▸ **Required action**
The required output is a copy of each line in the material below that includes "Academy".

______

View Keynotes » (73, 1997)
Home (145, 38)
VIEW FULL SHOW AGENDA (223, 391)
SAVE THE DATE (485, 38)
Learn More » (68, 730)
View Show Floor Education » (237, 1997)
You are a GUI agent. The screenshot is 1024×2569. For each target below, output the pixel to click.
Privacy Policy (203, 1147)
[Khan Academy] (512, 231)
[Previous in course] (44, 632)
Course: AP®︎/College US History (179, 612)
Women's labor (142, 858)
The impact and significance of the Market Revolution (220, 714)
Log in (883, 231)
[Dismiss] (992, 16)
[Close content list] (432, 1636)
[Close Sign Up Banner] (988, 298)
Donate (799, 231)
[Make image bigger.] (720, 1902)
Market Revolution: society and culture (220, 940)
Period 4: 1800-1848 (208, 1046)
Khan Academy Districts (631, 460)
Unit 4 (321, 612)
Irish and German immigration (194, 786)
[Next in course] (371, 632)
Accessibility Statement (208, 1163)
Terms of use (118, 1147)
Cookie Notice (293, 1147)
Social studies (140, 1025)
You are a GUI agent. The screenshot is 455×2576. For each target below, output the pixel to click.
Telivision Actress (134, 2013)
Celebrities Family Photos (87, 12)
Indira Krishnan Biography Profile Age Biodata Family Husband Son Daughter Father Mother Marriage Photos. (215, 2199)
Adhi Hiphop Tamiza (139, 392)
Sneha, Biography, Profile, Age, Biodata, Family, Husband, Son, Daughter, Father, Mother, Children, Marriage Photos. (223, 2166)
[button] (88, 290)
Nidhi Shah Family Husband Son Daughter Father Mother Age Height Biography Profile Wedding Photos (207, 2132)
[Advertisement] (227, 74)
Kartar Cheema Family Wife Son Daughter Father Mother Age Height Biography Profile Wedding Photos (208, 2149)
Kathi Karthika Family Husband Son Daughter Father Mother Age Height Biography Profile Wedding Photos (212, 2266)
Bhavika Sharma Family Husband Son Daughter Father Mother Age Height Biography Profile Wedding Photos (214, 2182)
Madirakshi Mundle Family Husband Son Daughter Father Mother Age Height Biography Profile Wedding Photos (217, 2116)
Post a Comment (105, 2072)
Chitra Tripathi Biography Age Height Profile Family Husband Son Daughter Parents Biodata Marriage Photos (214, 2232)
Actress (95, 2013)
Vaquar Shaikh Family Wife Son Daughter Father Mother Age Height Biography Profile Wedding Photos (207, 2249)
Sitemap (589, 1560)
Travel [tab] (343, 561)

______

▸ **Result for this task**
[Khan Academy] (512, 231)
Khan Academy Districts (631, 460)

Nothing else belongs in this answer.